Neu ist auch ein Buch mit dem nicht ganz werbewirksamen Titel „Und Wahrheit ging mir von jeher über alle Schönheit. Otto Ludwig neu zu entdecken“, erschienen im Salier-Verlag. Leider ist die Schrift bisweilen etwas klein, leider ist einmal Eduard Mörike mit ck geschrieben, leider finden sich grässliche Sätze wie „Am 10. September 1961 konnte die feierliche Wiedereroffnung der Dichtergedenkstätte im Gartenhaus erfolgen.“ darin, die man keinem Volontär am ersten Arbeitstag durchgehen lässt. Ansonsten sind die 15 Euro für das Buch gut angelegt, falls man sich kompakt über Ludwig informieren will, man wird, wenn man eigene Urteile gebildet hat, da und dort natürlich widersprechen mögen, aber das ist ja eher normal als unnormal. Man muss, das lässt sich auf alle Fälle ohne umfassendes Studium sagen, anerkennen, dass in der Reihe derer, deren 200. Geburtstag in diesem Jahr zu feiern ist, ich nenne Richard Wagner, Friedrich Hebbel, Georg Büchner und, aus Dänemark, Kierkegaard, Otto Ludwig keinen Podestplatz für sich in Anspruch nehmen kann. Nimmt man zu dieser Reihe aber Gustav Bacherer, Heinrich Düntzer, Julius Frauenstädt, Friedrich Wilhelm Held oder Hermann Kletke, alle haben ihren 200. Geburtstag in diesem Jahr und finden sich im Literatur-Lexikon, dann fällt es leicht, Otto Ludwig weit oben und vorn zu sehen.

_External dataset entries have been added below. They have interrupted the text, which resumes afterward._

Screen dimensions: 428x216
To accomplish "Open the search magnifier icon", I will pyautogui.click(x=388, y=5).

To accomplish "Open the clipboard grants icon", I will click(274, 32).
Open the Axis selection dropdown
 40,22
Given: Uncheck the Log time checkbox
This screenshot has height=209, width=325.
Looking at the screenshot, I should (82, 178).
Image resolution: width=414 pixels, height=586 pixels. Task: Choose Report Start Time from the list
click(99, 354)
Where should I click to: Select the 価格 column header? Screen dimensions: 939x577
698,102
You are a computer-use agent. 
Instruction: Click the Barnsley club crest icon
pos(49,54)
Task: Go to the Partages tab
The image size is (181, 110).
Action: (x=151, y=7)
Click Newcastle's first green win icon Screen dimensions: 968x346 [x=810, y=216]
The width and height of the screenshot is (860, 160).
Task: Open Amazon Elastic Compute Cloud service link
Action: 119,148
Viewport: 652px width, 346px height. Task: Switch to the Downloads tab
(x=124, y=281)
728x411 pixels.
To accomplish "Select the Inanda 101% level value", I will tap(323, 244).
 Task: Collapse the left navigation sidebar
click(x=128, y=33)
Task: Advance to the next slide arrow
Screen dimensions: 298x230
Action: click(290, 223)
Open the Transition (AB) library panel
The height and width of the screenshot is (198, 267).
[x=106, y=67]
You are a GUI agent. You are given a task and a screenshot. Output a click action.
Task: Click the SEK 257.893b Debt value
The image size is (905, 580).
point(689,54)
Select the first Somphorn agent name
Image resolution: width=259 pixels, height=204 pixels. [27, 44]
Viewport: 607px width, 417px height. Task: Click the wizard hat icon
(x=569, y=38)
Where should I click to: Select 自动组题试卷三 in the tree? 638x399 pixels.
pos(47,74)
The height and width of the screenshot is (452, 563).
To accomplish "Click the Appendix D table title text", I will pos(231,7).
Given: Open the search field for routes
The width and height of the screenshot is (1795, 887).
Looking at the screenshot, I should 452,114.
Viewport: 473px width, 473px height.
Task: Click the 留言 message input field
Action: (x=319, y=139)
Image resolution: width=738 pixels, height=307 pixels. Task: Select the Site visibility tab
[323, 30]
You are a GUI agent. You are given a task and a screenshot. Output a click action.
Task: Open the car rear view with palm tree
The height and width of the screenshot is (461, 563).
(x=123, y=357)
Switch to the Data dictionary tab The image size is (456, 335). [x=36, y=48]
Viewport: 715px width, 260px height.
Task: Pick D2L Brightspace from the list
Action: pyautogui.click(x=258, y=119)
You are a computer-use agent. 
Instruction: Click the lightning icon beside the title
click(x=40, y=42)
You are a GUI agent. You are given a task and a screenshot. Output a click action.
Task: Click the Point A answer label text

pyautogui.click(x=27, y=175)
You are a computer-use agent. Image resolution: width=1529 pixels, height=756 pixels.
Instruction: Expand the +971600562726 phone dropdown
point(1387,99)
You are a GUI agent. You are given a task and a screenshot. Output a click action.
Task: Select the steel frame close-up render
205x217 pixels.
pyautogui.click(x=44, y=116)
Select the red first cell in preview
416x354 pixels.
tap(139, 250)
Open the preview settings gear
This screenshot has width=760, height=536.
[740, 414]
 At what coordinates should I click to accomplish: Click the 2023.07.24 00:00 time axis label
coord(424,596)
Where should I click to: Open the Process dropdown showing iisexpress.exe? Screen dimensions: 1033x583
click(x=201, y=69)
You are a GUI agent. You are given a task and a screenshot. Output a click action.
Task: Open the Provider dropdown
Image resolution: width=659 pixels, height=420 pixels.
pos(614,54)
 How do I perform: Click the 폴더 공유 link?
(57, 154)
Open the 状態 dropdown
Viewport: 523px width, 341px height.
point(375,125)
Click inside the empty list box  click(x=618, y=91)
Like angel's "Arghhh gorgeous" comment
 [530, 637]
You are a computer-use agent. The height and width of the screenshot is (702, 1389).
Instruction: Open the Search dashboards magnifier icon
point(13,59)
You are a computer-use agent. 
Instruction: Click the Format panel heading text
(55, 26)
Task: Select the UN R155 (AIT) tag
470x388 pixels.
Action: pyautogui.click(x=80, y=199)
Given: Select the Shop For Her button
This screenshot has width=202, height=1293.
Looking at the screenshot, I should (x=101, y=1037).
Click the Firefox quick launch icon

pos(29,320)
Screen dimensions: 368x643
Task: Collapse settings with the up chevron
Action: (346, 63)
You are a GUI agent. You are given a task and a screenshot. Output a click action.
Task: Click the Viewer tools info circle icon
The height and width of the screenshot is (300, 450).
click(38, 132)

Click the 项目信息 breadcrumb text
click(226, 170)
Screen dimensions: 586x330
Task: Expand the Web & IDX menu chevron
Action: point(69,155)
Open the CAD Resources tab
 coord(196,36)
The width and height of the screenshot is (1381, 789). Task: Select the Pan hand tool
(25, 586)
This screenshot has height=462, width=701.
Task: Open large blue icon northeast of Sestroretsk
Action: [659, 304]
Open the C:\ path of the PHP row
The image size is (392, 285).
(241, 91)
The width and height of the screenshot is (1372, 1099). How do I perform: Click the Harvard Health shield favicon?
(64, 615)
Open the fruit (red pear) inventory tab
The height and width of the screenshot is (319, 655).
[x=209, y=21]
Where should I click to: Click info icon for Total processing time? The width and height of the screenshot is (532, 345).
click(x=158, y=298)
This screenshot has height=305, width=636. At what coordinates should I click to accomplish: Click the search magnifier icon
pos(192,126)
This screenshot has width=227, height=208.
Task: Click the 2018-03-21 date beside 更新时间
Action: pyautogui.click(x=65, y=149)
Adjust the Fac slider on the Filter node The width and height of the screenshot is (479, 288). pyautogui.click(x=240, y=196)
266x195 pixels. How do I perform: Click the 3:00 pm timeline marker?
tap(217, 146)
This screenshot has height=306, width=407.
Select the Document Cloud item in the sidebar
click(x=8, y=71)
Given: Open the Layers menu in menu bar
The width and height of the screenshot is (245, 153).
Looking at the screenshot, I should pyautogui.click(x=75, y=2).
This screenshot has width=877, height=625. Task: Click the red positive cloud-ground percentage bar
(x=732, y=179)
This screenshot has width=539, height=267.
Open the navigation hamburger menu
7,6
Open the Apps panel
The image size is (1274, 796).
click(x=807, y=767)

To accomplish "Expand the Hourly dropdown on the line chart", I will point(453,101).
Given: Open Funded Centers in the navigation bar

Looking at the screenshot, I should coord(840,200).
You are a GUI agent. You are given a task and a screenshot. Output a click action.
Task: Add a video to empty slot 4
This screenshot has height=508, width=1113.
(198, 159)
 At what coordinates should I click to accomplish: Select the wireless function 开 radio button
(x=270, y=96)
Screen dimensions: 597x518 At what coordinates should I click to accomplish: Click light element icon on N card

Dass die Arbeitsgruppe „Otto Ludwig 2013“, geleitet von Helga Schmidt, die auch als Herausgeberin und Mitautorin des Buches fungierte, ungeschmälertes Lob verdient, bescheinigte ihr der Bürgermeister. Jeder Nutzer des Buches, jeder Besucher der heute eröffneten Sonderausstellung im Schloss am Markt wird dem folgen können, wenn er/sie sich nur etwas Zeit nimmt. Am Dienstag ist dann der 200. Geburtstag, es gibt am Abend eine Festveranstaltung in Eisfeld, man wird sehen, ob und wie das Ludwig-Echo im deutschen Sprachraum sich ausnimmt.